▶ **Problem details**:
Repeat what the lines below say, word for word, and skip every image.

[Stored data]
┄┄┄┄┄┄

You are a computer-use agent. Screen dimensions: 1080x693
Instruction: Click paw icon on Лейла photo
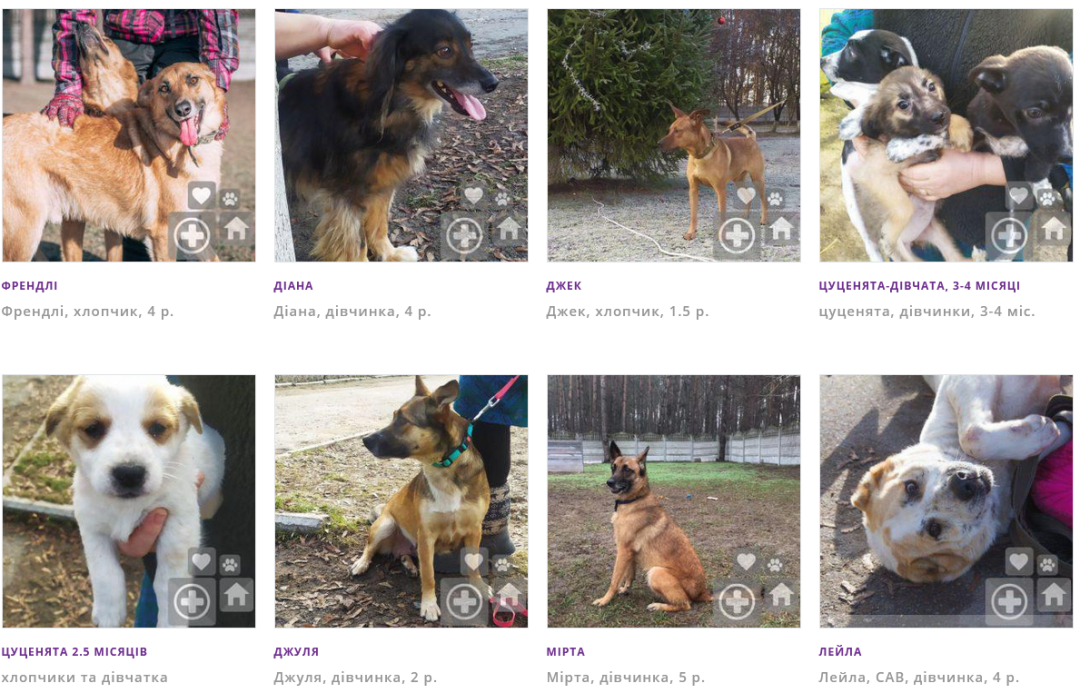point(1047,565)
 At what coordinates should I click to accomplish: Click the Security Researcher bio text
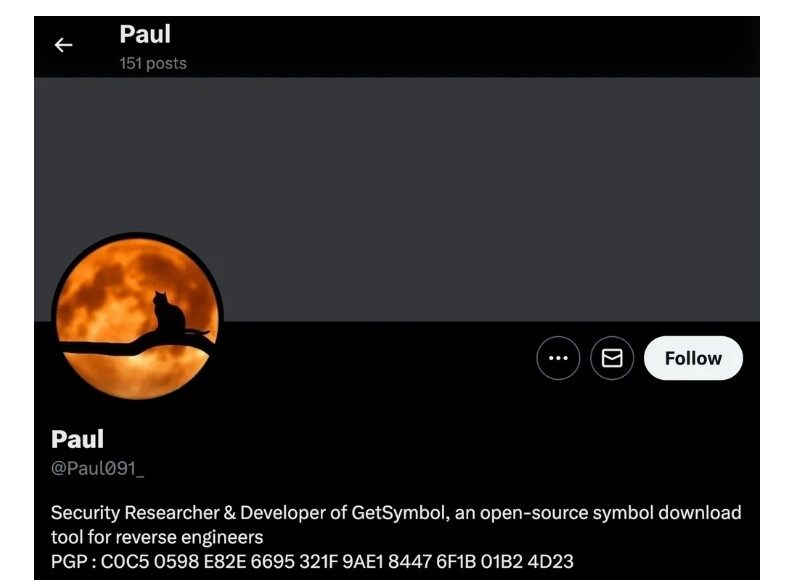tap(135, 513)
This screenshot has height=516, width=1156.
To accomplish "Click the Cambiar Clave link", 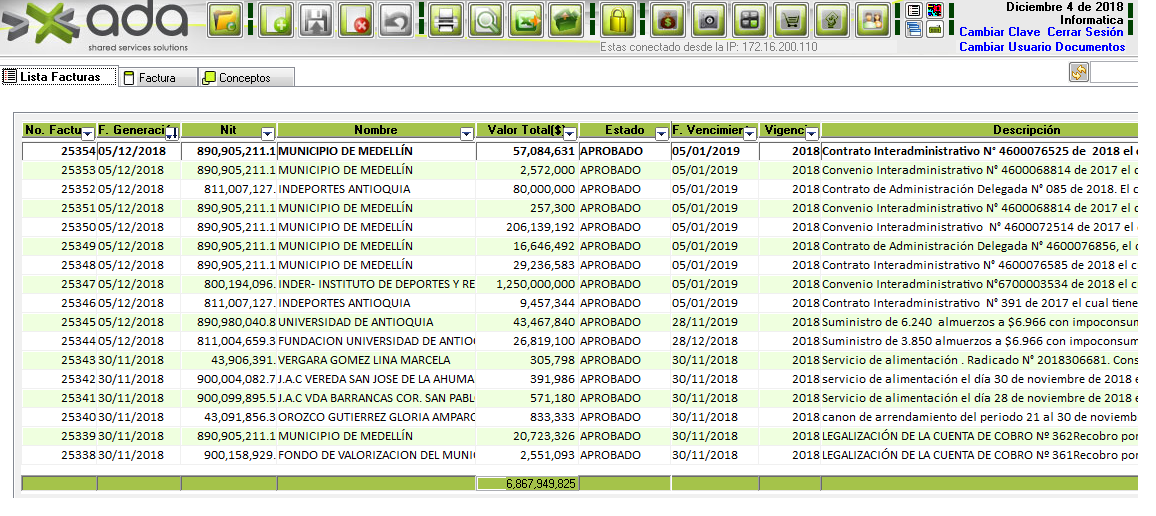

┄┄┄┄┄┄

▶ **Reply**:
You are a computer-use agent. Screen dimensions: 1080x693
Instruction: Click paw icon on Лейла photo
point(1047,565)
 At what coordinates should I click to accomplish: Click the Security Researcher bio text
tap(135, 513)
This screenshot has height=516, width=1156.
To accomplish "Click the Cambiar Clave link", 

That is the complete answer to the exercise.